Both Hillary and McCain called for a “summer holiday” for the gas tax. Already, fuel costs only about a third of what it costs in Britain. And the effect of cutting taxes on gasoline would be so obviously negative, encouraging drivers to use more gas, even New York Times columnist Tom Friedman can see it is pandering to the voters: “This is not an energy policy. This is money laundering: we borrow money from China and ship it to Saudi Arabia and take a little cut for ourselves as it goes through our gas tanks.”
Of course, pandering and lying are what make modern elections more entertaining than an abattoir. But they’re also why capitalist democracies tend to cut their own throats. The politicians may be pandering, but the yahoo voters – as well as the powerful special interests – rarely turn down a chance to pick someone else’s pocket. And once granted, they never give it up. Then, the system doesn’t adapt to change; it tries to prevent it. No one wants a correction. Instead, the banker wants to borrow at lower rates. The homeowner wants to live in a house he can’t afford. The retiree, who forgot to save while he was working, wants someone else’s money to pay for his golden years. And each bailout, privilege, and giveaway brings the knife closer to the jugular.
Who can stop it? For every Paul Volcker and Tiberius Gracchi there are a hundred Alan Greenspans and Hillary Clintons. And the poor voter not only can’t tell them apart – he doesn’t want to. He’s chumped by his own vanity. On Election Day, the ultimate decider-in-chief looks in the mirror and sees a face as wise as Solomon and as good as Billy Budd. But when ballot box gives him a license to steal…he can’t help himself. That’s why every politician, from Caligula to Mussolini to George W. Bush, has found that the best policy is not to confront the mob, but to suborn it, with flattery, inflation and war.
One of the many low points in America’s campaign was reached when all three candidates appealed to fans at a Worldwide Wrestling extravaganza. All three candidates must have felt at home. Professional wrestling is a lot like a national election – staged, comic and appalling. There is probably no group of bigger cornballs outside a state legislature. But each candidate pretended to be just one of the rubes. Obama pronounced some forgettable words of feigned solidarity. Hillary said she was ‘ready to rumble,’ on their behalf. But John McCain (and his McCain-iacs) won the champion’s belt that night. Wrasslin’, he said, “is about celebrating our freedom.”
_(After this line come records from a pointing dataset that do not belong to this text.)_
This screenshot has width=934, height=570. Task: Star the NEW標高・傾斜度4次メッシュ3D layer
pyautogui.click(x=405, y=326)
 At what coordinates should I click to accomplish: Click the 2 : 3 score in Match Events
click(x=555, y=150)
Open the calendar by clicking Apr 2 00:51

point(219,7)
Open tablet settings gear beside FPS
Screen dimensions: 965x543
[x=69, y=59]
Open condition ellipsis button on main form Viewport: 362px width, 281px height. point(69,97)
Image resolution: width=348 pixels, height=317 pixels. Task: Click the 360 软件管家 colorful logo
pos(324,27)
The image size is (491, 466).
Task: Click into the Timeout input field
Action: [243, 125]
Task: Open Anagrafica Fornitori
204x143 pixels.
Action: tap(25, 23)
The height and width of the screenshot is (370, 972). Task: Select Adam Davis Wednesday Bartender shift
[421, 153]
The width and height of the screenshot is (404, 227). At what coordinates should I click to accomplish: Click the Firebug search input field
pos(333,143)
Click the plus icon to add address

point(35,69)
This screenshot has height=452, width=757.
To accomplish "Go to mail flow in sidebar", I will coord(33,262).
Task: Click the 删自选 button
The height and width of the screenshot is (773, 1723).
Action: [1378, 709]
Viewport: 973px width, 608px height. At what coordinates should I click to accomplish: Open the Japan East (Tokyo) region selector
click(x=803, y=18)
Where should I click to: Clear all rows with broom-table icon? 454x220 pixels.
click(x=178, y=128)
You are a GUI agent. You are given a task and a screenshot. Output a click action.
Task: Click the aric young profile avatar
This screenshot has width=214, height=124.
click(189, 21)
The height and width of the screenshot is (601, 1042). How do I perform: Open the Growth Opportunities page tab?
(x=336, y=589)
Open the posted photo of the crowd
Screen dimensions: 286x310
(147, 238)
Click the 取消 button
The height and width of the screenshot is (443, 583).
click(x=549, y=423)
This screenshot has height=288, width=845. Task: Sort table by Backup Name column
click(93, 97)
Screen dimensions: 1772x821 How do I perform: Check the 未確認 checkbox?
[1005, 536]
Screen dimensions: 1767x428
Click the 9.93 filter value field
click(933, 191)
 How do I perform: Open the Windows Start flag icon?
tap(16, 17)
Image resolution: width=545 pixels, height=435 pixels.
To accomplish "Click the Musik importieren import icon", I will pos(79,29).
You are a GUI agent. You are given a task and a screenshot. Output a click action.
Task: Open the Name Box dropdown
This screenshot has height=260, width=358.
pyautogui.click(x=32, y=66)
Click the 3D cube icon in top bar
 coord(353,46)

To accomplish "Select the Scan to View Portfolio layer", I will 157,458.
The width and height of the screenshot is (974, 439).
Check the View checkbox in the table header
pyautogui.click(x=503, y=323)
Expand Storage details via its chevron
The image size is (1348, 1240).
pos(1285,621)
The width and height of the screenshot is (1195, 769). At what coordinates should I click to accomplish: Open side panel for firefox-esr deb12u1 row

So spellbinding is the bright promise of democracy that generations of Frenchmen leapt to suicide to protect it. America’s current president has practically bankrupted the nation to try to implant it in Mesopotamia. And Republican candidate John McCain has made it the centerpiece of one of the most boneheaded proposals ever to come out of a presidential campaign. “A league of democracies,” says McCain, will provide a bulwark against tyranny and terrorism.
The 16th Louis called the Estates General for the same basic reason McCain wants a league of democracies – to try to adapt to new conditions while preventing things from really getting away from him. But the assembly soon spun out of control. The Old Order in France was no more willing to give up its ill-gotten gains than American voters are today. The system couldn’t adapt. In the end, Louis mounted the guillotine; sooner or later, so will modern democracy.